Tiferet Lapidot, 22, was formally identified by authorities on Monday, more than a week after she died at a music festival near the Gaza Strip border, where Hamas’s attack began on Oct. 7. Her family had thought she was among those being held hostage.
“She was like a daughter for me,” said Harel Lapidot, her uncle. “And the funeral was horrible, the taking (of) a happy girl, helping, loving.”
Tiferet Lapidot was an Israeli citizen whose father has roots in Saskatchewan. In an interview Wednesday, a Montreal-based relative described Lapidot as charismatic and compassionate.
Oran Zlotnik said Lapidot had taught in Africa and had lived in Australia. Zlotnik said she had returned to Israel for the holidays and was a few days shy of her 23rd birthday.
“She was in contact with her mother, so her mother got a phone call toward the end of this festival when she told her she was hiding in a bush,” Zlotnik said. “She asked her mom, ‘should I go join other people trying to run away or just stay here in the bush and try to hide?'”
The phone line disconnected and later the family learned the phone signal had been tracked to the Gaza Strip.
“We sort of had to work under the assumption that she’s there because if she’s there and we’re doing nothing, it would be horrible,” Zlotnik said.
Zlotnik said that when the cellphone of one of Lapidot’s friend’s, confirmed deceased, was also traced to Gaza, the family realized it was possible she wasn’t a hostage.
For Harel Lapidot, what happened to his niece evoked memories of the Holocaust.
“We know for a fact that they were hunted,” Lapidot said. “They ran away and they were hunted and killed.”
Harel Lapidot, a Canadian citizen, thanked the Jewish community in Canada and MPs who had reached out to help and offer support. The family had a meeting with Foreign Affairs Minister Mélanie Joly while she was in Israel.
“They didn’t know us, but they helped us, and I’m proud to be the Canadian and proud to be a Jewish Canadian,” he said.
Netta Epstein, 21, was killed when Kibbutz Kfar Aza, his community just a few kilometres east of the Gaza Strip, came under attack 11 days ago. He was the eldest of Ayelet Shachar-Epstein’s three children.
“Netta was a very easy-going, life-loving type of person,” Shachar-Epstein said, describing him as an exceptional soccer goalie who had volunteered at a home for kids with special needs. He completed his mandatory military service just two months ago, spending the majority of it in combat, she said.

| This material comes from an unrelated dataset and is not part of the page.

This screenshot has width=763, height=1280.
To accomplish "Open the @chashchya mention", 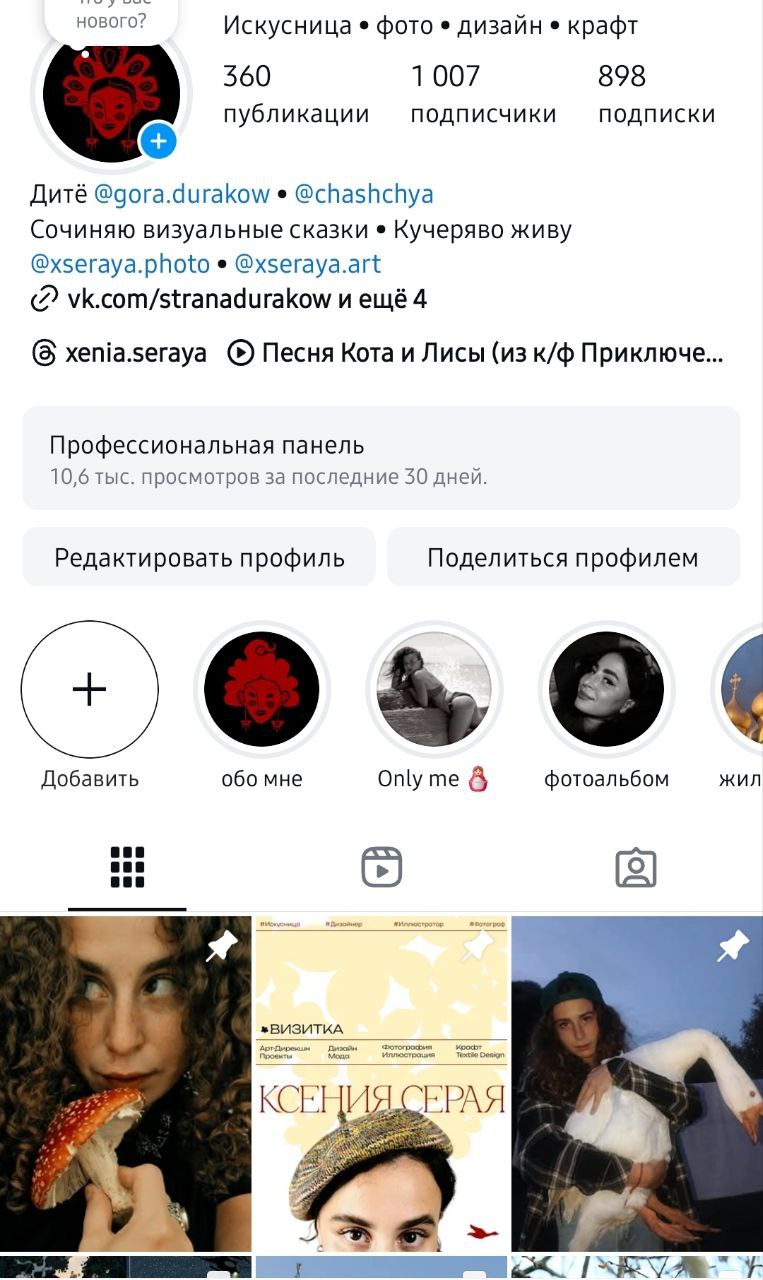I will pos(364,193).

Since his death, many of those he met throughout his young life have reached out to the family to pay tribute to him.
“He was a guy that loved living,” Shachar-Epstein said. “He was happy to be alive.”
She learned the circumstances of his death from texts messages he had sent her in the moments before he was killed, and from his fiancée, Irene Shavit, who survived. They had been a couple for 18 months and had plans to marry.
Netta Epstein was inside a safe room with Shavit; he jumped on a grenade thrown in by the attackers.
“She witnessed this horror and she did survive,” Shachar-Epstein said.
Epstein was Canadian through his maternal grandmother, who was born in Montreal in 1948. Many extended family members still live in the city.
Shachar-Epstein lost five family members in the early morning attack on Oct. 7. In addition to her son, her mother-in-law and two brothers-in-law were killed. A fifth family member — a nephew — is missing.
She lived in the same community as Netta: Kibbutz Kfar Aza. On the day of the attack, her father-in-law called to say his wife had fallen in the kibbutz. Shachar-Epstein said she didn’t realize the danger at the time and went over to see what had happened.
“I ran there to help her later on. It was only later on when I understood that what I did was really very dangerous because there were terrorists everywhere,” Shachar-Epstein said. “I did not imagine we would see her dead on her porch, shot cold-blooded, murdered by a rifle, the remnants of the bullet was right next to her.”
For Netta’s funeral on Tuesday, Shachar-Epstein said she read from a letter she wrote to him during the 27 hours she spent in a safe room with her father-in-law, knowing her son was dead.
“It was kind of a diary, and at his funeral that’s what I read.”
Shachar-Epstein said it’s important that the world knows the extent of the brutal attack on her country.
“It’s really important for me to tell the world these stories so people understand we were not standing in front of them and shooting, we were sleeping in our beds.”